═════ LISTED ENTRIES

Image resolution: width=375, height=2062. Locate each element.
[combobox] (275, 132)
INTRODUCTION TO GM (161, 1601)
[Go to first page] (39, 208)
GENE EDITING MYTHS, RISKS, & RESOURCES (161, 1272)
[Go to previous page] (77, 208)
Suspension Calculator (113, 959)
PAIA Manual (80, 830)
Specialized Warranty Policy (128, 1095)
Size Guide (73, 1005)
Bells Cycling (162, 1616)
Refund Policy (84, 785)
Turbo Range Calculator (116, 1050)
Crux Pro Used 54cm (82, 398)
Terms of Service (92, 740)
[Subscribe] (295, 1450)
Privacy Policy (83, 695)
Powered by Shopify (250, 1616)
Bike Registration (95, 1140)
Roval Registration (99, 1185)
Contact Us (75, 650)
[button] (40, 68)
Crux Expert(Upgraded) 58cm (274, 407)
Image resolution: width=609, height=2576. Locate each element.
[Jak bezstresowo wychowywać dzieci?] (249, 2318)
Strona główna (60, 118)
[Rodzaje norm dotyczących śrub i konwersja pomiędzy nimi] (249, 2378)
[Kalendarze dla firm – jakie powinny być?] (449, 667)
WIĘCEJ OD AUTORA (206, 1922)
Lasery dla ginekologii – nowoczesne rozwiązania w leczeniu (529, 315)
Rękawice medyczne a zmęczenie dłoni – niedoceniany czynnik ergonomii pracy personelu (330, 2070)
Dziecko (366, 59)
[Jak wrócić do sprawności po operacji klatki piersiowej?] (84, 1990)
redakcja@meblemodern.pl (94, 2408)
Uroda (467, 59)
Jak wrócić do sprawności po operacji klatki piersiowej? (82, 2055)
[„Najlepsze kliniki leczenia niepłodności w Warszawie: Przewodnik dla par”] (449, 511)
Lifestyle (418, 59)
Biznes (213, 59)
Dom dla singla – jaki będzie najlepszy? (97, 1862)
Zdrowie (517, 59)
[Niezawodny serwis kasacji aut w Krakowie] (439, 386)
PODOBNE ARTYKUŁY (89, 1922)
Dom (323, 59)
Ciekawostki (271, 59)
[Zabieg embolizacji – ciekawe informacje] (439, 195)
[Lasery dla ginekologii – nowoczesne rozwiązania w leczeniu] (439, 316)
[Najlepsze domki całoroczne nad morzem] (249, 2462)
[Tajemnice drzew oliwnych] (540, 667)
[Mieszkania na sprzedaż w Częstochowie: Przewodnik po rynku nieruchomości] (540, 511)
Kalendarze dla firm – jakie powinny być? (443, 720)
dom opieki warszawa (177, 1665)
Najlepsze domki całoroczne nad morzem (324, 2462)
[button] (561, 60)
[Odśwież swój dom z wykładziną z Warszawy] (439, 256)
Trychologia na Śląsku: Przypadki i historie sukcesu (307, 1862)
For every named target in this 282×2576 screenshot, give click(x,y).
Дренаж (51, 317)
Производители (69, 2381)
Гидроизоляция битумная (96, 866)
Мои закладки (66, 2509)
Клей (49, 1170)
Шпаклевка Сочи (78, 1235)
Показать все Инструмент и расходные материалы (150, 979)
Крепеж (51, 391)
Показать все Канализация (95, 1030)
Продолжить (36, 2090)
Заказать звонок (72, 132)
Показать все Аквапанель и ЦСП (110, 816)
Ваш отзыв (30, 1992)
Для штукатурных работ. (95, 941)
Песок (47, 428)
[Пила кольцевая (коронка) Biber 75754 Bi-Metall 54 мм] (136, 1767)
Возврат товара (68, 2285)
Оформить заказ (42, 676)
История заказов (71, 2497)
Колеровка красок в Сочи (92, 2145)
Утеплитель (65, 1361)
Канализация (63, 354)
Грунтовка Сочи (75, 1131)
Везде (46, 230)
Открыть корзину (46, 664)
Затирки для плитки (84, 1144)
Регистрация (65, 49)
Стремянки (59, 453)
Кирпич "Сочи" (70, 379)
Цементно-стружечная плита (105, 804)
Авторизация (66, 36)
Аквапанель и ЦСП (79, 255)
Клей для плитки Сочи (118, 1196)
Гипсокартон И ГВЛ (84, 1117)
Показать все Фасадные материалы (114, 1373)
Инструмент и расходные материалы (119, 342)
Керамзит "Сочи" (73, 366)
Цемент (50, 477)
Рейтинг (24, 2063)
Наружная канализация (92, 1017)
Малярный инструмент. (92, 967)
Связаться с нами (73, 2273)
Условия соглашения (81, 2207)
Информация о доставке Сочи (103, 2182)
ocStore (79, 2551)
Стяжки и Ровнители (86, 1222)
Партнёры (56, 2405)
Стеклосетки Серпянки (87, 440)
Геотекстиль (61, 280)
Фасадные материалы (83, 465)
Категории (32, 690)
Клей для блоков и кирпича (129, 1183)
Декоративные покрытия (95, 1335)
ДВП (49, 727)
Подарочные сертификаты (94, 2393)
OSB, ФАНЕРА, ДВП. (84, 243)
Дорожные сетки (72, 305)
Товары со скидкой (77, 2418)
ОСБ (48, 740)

══════════

* [WORK REQUEST]: Out of the listing above, reproduce exactly the lines from the one with "[Mieszkania na sprzedaż" up to and including the one with "[Odśwież swój dom".

* [REPLY TO THE EXERCISE]:
[Mieszkania na sprzedaż w Częstochowie: Przewodnik po rynku nieruchomości] (540, 511)
Kalendarze dla firm – jakie powinny być? (443, 720)
dom opieki warszawa (177, 1665)
Najlepsze domki całoroczne nad morzem (324, 2462)
[button] (561, 60)
[Odśwież swój dom z wykładziną z Warszawy] (439, 256)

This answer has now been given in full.